[Stored entries]
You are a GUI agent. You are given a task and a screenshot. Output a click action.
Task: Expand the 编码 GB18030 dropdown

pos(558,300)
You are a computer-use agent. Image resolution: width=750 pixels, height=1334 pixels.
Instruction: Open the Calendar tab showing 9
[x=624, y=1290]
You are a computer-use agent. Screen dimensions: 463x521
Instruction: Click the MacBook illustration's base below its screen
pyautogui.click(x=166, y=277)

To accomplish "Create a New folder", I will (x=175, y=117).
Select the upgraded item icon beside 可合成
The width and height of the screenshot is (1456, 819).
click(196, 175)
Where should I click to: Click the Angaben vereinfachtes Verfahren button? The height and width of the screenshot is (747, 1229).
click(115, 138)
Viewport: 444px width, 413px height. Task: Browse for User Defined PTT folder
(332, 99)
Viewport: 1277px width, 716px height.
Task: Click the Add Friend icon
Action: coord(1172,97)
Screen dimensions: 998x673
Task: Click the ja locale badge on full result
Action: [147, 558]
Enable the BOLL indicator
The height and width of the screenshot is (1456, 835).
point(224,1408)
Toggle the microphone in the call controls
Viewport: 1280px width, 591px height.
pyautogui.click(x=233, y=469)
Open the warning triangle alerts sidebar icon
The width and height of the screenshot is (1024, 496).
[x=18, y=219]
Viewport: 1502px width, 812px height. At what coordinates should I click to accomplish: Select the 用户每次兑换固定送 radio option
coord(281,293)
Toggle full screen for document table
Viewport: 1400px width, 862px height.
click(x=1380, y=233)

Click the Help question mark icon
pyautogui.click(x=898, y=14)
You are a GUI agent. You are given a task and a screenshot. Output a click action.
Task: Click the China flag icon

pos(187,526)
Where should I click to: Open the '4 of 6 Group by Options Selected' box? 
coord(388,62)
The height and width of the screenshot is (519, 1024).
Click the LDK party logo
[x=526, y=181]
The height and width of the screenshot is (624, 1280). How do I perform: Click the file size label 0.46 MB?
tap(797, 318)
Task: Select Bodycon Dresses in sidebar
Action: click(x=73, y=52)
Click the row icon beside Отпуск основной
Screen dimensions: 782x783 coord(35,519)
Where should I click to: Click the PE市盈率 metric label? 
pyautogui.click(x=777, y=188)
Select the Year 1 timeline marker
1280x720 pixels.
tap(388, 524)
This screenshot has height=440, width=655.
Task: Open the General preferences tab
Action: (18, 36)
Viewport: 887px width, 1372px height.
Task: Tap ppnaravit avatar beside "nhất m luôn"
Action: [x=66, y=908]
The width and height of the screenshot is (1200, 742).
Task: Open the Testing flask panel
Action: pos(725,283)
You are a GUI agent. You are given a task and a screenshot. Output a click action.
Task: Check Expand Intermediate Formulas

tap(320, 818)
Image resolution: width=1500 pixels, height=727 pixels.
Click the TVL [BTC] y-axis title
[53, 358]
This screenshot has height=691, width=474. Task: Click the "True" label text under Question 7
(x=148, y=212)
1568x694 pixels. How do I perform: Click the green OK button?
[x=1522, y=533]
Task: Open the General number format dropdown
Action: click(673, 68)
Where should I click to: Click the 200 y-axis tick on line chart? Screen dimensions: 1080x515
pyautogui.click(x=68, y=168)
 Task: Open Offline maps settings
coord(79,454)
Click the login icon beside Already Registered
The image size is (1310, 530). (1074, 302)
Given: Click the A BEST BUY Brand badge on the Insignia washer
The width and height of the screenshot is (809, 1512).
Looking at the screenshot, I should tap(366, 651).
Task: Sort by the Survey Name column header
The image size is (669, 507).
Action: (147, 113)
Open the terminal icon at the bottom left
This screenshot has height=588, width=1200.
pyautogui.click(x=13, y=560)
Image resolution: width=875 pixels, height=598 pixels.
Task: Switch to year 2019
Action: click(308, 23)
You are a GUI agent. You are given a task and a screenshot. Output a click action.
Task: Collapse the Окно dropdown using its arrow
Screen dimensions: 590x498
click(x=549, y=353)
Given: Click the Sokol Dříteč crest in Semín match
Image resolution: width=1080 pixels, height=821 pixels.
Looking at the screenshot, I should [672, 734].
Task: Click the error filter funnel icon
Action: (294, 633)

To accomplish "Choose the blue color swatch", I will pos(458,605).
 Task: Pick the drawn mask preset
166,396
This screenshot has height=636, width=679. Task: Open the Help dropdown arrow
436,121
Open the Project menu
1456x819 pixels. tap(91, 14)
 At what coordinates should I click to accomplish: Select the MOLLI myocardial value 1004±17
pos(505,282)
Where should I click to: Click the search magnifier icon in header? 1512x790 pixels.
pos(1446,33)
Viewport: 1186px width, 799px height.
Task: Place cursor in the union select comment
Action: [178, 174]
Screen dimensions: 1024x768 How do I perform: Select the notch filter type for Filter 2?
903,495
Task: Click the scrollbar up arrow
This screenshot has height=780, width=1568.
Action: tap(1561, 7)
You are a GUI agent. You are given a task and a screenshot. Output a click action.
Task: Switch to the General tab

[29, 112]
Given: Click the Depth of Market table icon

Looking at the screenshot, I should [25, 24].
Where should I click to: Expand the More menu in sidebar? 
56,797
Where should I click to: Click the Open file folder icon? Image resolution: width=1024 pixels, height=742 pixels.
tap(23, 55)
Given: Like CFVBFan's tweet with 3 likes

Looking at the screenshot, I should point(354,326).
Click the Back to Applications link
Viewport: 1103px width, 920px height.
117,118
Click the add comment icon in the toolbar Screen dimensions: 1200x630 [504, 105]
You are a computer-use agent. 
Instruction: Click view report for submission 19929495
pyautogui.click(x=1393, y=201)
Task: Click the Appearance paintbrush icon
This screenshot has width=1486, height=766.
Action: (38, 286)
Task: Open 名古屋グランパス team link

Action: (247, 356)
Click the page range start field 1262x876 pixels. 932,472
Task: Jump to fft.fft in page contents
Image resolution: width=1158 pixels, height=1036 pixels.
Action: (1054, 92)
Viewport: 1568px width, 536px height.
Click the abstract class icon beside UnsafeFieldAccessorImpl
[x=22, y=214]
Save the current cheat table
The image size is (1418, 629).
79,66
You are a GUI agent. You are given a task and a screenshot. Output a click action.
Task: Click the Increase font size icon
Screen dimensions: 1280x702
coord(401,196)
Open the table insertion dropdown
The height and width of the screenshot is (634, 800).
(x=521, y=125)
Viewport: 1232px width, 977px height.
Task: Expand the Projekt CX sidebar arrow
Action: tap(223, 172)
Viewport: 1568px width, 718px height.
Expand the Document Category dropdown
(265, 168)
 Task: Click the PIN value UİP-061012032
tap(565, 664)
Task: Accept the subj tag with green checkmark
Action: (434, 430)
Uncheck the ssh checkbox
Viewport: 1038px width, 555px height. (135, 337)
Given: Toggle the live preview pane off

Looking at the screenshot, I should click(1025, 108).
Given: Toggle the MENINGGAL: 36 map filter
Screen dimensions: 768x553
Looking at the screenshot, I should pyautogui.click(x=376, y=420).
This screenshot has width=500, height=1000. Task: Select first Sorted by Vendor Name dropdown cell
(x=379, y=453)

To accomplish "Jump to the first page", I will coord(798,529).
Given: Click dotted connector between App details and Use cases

_WHAT THE TASK REQUIRES_
Where in the records does the string "computer" appear? Copy every line that has it.

_REPLY TO THE TASK_
You are a computer-use agent. Image resolution: width=750 pixels, height=1334 pixels.
You are a computer-use agent. Screen dimensions: 463x521
You are a computer-use agent. 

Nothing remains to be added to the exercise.